[Collected data]
##########

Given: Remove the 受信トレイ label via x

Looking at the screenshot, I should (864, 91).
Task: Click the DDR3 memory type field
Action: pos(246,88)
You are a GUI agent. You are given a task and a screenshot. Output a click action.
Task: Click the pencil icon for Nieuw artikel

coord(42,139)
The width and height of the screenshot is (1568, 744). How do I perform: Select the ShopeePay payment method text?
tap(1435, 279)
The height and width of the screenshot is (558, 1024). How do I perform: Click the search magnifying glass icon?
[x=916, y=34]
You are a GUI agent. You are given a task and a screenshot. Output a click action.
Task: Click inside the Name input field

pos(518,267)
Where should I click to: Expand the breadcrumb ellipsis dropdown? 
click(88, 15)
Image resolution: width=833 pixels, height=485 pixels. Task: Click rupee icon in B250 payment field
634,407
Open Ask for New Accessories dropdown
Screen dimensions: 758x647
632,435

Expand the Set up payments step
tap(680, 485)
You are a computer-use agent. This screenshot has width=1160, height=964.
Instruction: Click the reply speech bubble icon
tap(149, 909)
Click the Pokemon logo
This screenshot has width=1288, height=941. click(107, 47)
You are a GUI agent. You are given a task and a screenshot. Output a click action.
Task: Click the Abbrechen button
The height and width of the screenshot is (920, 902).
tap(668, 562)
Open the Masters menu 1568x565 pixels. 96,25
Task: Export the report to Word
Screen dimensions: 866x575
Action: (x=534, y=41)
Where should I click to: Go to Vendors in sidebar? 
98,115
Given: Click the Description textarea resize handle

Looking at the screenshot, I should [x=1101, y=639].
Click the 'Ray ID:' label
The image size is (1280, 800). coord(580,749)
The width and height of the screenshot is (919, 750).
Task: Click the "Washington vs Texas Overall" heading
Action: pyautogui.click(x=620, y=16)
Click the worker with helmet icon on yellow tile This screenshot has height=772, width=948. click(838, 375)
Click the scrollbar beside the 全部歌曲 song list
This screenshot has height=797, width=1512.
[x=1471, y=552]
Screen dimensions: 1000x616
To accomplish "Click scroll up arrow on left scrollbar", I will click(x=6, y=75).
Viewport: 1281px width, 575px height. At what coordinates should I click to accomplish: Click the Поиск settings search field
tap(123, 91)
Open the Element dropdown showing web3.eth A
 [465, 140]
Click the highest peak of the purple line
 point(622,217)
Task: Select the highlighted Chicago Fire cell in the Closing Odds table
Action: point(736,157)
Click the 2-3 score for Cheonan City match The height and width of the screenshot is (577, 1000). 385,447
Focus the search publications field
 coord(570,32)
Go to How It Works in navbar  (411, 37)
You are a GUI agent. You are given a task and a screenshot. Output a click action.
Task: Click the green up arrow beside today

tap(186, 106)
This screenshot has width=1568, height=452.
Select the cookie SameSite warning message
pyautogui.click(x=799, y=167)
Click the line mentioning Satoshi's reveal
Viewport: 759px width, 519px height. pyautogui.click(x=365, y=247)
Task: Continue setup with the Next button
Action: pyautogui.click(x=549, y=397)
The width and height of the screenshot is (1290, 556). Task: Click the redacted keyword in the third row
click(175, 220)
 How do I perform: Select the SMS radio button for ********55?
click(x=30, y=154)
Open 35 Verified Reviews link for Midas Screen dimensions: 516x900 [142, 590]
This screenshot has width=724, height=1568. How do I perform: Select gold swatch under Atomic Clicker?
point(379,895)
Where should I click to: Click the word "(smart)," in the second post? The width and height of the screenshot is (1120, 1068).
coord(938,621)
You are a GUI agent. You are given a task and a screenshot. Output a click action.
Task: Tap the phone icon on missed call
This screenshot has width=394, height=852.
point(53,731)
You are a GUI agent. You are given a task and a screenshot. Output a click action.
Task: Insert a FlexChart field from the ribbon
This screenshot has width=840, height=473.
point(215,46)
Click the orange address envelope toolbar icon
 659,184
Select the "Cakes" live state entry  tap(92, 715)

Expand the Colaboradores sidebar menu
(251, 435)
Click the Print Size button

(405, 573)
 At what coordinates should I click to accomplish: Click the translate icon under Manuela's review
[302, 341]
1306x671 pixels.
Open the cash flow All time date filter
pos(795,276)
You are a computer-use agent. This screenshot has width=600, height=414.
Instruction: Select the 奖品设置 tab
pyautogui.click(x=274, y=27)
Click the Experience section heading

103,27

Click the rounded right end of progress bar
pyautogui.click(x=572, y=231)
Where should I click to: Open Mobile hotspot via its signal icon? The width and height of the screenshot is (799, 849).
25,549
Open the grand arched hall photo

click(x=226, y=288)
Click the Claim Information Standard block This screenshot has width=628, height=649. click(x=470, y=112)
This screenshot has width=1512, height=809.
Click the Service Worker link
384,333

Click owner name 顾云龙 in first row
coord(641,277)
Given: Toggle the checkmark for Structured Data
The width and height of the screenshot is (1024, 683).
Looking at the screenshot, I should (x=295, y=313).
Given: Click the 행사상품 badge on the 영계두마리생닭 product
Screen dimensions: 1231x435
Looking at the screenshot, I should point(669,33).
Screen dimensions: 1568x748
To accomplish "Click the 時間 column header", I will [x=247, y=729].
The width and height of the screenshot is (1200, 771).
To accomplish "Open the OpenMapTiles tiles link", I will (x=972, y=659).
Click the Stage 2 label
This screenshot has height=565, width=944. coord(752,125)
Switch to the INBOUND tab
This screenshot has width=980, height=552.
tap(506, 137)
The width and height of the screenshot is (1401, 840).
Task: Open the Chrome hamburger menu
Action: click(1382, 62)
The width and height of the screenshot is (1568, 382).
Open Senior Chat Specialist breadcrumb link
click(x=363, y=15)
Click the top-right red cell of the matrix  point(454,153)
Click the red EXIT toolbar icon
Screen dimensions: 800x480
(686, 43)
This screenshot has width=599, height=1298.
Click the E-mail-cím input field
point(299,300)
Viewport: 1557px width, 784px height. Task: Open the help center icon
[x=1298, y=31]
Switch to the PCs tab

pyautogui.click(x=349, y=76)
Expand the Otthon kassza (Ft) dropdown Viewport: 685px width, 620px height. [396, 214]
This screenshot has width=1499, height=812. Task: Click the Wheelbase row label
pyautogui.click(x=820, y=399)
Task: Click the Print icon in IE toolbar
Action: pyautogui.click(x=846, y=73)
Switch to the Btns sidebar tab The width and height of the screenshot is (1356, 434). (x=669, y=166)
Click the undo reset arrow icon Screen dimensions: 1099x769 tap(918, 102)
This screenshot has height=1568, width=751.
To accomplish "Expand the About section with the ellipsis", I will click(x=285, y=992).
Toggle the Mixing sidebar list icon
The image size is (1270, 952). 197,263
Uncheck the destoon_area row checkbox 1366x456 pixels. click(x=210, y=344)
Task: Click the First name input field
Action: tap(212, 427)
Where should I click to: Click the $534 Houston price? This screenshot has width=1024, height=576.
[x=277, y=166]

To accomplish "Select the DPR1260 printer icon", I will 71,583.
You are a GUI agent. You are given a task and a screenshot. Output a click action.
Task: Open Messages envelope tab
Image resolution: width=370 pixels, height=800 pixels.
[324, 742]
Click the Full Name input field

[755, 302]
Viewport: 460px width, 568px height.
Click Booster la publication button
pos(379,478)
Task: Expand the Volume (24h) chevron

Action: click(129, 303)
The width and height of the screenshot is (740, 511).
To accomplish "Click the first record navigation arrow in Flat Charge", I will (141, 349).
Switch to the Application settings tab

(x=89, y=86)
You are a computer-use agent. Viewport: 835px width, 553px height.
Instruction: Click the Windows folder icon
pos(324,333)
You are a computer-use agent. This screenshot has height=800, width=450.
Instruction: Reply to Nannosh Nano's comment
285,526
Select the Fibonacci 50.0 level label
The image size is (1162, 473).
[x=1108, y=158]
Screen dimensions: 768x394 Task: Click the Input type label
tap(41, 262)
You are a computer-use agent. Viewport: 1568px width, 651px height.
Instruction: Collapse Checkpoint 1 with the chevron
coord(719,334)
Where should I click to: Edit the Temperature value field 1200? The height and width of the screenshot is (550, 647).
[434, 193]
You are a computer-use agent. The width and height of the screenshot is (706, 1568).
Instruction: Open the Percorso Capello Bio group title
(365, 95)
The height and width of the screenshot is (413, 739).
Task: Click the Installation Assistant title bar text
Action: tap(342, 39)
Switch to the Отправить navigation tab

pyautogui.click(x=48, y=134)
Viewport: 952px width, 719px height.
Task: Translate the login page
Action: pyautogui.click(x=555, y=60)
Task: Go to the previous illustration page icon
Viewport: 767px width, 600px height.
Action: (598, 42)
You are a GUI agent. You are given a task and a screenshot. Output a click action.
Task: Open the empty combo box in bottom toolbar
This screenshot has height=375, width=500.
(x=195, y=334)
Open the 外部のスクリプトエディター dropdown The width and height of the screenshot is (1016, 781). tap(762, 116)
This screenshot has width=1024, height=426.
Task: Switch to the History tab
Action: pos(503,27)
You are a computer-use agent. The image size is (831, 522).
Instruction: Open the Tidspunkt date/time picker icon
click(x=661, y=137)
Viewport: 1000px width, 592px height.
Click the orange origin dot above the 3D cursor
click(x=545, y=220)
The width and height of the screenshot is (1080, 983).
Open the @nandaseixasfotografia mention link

##########

Task prompt
In the records above, some lines hold the word "will"; copy each such line.

Written response
To accomplish "Click scroll up arrow on left scrollbar", I will click(x=6, y=75).
To accomplish "Click the 時間 column header", I will [x=247, y=729].
To accomplish "Open the OpenMapTiles tiles link", I will (x=972, y=659).
To accomplish "Expand the About section with the ellipsis", I will click(x=285, y=992).
To accomplish "Select the DPR1260 printer icon", I will 71,583.
To accomplish "Click the first record navigation arrow in Flat Charge", I will (141, 349).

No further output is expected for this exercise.